Estimated Effectiveness of Nirsevimab Against Respiratory Syncytial Virus.

IMPORTANCE

Nirsevimab, a long-acting monoclonal antibody, demonstrated efficacy against respiratory syncytial virus (RSV)-associated lower respiratory tract infections (LRTI) in clinical trials. Postlicensure monitoring is essential to confirm these benefits in clinical settings.

OBJECTIVE

To estimate the effectiveness of nirsevimab against medically attended RSV infections in infants and to assess how effectiveness varies by disease severity, dosage, and time since immunization.

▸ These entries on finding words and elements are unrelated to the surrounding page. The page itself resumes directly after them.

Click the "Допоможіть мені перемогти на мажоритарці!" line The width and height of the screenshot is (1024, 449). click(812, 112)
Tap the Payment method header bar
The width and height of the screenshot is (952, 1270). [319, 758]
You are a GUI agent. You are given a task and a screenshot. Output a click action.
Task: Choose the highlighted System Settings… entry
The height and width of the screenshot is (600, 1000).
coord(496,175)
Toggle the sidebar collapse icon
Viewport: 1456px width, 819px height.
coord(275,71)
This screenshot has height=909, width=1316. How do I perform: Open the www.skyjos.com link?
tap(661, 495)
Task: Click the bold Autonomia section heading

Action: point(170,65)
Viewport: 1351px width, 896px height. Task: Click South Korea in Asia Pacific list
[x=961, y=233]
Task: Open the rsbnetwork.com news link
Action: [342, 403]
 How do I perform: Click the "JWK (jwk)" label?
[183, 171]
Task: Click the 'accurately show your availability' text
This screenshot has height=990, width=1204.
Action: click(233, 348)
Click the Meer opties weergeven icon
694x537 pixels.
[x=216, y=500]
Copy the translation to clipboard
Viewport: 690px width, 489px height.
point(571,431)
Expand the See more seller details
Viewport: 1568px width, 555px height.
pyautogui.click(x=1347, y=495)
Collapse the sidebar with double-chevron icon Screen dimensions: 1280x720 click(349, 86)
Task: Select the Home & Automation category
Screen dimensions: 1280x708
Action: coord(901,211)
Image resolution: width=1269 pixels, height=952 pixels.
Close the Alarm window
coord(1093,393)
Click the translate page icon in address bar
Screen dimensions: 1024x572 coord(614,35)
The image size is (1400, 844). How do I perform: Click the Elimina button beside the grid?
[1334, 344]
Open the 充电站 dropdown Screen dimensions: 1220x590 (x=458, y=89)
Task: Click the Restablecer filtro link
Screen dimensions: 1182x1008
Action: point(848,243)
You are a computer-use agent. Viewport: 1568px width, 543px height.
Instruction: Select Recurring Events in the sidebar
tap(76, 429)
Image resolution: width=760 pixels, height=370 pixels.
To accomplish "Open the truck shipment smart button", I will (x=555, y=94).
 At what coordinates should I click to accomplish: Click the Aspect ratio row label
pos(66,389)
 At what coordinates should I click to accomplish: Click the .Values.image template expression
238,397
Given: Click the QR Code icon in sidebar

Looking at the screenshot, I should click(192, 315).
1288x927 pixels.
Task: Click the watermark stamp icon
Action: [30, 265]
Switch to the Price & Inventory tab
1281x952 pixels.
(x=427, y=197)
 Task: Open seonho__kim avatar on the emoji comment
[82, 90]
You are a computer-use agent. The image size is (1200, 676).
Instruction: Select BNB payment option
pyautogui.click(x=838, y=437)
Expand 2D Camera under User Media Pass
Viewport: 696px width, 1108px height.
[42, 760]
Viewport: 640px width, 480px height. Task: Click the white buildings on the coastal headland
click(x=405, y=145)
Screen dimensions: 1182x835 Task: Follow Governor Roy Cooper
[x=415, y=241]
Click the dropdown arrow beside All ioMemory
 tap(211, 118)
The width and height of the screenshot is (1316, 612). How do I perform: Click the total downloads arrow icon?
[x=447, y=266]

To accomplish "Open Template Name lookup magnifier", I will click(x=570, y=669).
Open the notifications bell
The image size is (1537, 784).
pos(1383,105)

DESIGN, SETTING, AND PARTICIPANTS: This test-negative case-control study utilized inpatient, outpatient, and emergency department data from the Yale New Haven Health System. Nirsevimab-eligible infants who were tested for RSV using polymerase chain reaction between October 1, 2023, and May 9, 2024, were included. Infants with RSV-positive results were cases and infants with RSV-negative results were controls.

EXPOSURE

Nirsevimab immunization, verified through state immunization registries.

MAIN OUTCOMES AND MEASURES

Effectiveness was estimated using multivariable logistic regression, adjusting for age, calendar month, and potential confounders. Separate models examined estimated effectiveness by clinical setting, dosage, time since immunization, and severity (defined as needing high-flow oxygen or intensive care unit admission). Broader outcomes were also analyzed, including all-cause LRTI and all-cause LRTI-associated hospitalization.

RESULTS

The analytic sample included 3090 infants (1722 male [57.3%]; median [IQR] age at testing, 6.7 [3.6-9.7] months), with 680 (22.0%) RSV-positive cases and 2410 (78.0%) RSV-negative controls. Nirsevimab uptake was 10.7% (330 patients), with 21 RSV-positive cases and 309 RSV-negative controls immunized. Adjusted effectiveness was 68.4% (95% CI, 50.3%-80.8%) against medically attended RSV infection, 61.6% (95% CI, 35.6%-78.6%) against outpatient visits, and 80.5% (95% CI, 52.0%-93.5%) against hospitalizations. The highest estimated effectiveness (84.6%; 95% CI, 58.7%-95.6%) was observed against severe RSV disease. Although estimated effectiveness against RSV infections declined from 79.3% (95% CI, 63.4%-90.6%) at 2 weeks postimmunization to 54.8% (95% CI, 16.3%-74.7%) at 14 weeks postimmunization, it remained significant. Estimated effectiveness did not vary substantially by dosage. During peak RSV season, nirsevimab appeared effective against all-cause LRTI (49.4%; 95% CI, 10.7%-72.9%) and all-cause LRTI-associated hospitalizations (79.1%; 95% CI, 27.6%-94.9%). From February to May 2024, when most LRTIs were caused by other viruses, its estimated effectiveness against these broader outcomes was negligible.

CONCLUSIONS AND RELEVANCE

In this case-control study, nirsevimab provided substantial protection against RSV-associated outcomes. These findings support its continued use and provide evidence that may help boost public confidence in the immunization program.